┌──

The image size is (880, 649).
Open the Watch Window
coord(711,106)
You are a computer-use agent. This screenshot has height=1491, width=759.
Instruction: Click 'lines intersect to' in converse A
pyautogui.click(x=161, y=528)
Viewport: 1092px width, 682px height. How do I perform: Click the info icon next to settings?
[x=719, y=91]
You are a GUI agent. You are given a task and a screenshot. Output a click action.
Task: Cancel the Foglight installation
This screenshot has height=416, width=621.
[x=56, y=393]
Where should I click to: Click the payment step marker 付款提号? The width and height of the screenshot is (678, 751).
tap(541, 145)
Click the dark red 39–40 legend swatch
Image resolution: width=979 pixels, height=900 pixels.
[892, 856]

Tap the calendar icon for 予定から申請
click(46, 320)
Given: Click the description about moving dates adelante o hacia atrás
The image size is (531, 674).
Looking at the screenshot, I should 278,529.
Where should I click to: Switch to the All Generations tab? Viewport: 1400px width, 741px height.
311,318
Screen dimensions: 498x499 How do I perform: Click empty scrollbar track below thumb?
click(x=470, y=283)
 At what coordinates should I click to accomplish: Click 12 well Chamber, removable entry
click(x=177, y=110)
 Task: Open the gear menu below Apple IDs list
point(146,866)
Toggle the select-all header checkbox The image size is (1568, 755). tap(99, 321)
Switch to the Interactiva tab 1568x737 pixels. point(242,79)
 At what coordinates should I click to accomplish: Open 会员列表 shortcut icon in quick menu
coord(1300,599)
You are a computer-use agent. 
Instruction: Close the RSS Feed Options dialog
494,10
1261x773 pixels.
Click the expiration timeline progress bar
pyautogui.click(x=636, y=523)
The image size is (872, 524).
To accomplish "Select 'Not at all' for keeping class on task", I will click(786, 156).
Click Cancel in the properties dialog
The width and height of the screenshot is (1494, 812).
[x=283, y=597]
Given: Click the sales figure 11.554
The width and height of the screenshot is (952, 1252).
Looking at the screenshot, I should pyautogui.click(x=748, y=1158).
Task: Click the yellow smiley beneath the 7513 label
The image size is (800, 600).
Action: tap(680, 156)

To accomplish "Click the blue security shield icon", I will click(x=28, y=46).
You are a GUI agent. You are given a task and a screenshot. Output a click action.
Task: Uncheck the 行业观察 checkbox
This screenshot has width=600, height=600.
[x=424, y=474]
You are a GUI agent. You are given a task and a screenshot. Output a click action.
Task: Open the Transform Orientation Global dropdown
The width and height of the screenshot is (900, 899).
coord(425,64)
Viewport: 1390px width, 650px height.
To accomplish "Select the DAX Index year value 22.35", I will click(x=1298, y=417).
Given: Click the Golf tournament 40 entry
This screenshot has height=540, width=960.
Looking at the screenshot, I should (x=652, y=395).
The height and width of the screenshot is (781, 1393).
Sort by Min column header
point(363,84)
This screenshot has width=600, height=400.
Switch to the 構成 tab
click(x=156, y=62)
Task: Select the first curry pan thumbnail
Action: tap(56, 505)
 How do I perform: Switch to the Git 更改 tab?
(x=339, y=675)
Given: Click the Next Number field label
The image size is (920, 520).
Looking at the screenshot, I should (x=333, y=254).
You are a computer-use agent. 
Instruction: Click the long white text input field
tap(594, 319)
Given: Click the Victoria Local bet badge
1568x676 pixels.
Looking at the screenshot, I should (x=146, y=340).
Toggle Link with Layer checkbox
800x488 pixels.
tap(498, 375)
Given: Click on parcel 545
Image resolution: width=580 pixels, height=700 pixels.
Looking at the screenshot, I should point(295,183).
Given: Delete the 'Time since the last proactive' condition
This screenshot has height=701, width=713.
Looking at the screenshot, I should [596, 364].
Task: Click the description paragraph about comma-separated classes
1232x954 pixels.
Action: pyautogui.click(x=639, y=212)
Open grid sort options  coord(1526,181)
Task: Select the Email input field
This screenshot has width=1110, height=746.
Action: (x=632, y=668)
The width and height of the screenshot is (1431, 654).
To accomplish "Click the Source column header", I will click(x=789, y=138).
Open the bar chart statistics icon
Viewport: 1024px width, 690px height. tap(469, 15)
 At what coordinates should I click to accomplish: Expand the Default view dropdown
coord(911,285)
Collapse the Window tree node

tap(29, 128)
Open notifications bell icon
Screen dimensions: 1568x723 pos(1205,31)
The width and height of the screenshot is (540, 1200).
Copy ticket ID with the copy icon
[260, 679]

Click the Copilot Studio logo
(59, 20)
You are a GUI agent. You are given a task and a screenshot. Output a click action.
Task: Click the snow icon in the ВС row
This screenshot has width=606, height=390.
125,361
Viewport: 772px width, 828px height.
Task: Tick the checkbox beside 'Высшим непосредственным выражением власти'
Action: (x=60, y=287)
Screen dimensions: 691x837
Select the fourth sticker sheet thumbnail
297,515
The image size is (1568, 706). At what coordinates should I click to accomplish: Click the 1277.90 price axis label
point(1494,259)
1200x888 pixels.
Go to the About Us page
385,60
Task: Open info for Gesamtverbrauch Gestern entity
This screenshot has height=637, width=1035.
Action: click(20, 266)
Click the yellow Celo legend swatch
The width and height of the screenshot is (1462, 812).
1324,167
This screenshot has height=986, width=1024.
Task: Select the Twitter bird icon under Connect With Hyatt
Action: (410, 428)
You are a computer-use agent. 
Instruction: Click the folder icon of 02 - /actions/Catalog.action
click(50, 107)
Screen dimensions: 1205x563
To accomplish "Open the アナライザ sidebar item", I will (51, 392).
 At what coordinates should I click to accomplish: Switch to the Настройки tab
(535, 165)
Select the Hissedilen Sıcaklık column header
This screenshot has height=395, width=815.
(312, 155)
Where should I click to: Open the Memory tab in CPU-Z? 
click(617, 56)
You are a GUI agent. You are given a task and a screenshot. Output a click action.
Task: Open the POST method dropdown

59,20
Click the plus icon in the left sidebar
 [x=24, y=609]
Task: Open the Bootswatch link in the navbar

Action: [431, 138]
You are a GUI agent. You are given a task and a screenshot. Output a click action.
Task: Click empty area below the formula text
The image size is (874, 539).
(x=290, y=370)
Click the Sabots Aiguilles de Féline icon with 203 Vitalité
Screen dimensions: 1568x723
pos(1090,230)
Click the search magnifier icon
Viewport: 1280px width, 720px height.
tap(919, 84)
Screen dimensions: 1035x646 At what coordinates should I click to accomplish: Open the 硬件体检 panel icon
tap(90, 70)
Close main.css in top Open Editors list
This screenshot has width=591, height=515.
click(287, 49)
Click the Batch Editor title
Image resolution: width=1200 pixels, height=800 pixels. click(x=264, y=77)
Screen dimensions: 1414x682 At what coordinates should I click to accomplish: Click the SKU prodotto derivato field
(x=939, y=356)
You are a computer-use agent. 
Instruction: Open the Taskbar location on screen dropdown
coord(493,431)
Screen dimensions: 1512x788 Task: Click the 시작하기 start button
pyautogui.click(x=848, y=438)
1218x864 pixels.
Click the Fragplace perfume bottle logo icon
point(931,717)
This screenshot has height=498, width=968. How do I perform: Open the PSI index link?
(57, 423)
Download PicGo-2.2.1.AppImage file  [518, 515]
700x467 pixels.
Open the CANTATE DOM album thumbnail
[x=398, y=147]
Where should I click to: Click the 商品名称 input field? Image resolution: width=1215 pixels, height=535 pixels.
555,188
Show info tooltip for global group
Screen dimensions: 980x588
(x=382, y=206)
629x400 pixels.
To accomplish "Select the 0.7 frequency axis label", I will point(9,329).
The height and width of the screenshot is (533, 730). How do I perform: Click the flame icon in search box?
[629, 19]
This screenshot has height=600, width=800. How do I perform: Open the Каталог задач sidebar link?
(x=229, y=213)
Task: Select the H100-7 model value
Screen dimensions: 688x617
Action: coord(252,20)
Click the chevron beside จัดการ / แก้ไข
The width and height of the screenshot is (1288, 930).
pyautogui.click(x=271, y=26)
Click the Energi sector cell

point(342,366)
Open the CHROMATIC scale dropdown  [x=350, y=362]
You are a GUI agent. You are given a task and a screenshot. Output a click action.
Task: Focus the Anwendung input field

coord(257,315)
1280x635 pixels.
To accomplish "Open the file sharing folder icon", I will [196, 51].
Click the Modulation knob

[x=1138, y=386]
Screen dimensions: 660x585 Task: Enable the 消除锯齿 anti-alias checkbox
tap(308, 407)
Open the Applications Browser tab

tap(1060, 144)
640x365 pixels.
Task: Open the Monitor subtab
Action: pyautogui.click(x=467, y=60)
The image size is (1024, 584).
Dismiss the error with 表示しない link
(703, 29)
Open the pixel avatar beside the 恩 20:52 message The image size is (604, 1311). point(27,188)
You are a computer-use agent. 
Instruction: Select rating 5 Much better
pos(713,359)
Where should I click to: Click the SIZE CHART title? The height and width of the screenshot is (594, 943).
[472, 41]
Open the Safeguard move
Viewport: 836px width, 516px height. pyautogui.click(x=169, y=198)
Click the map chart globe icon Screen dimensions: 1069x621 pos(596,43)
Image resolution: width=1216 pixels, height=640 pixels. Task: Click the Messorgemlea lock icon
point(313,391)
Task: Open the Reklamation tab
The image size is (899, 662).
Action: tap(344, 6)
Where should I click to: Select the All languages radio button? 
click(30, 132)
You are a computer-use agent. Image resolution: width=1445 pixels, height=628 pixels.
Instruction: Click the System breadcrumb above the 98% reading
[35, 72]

└──

▸ Problem statement
Would you please filter the lines above and copy every one that includes "value"?

▸ Answer
To accomplish "Select the DAX Index year value 22.35", I will click(x=1298, y=417).
Task: Select the H100-7 model value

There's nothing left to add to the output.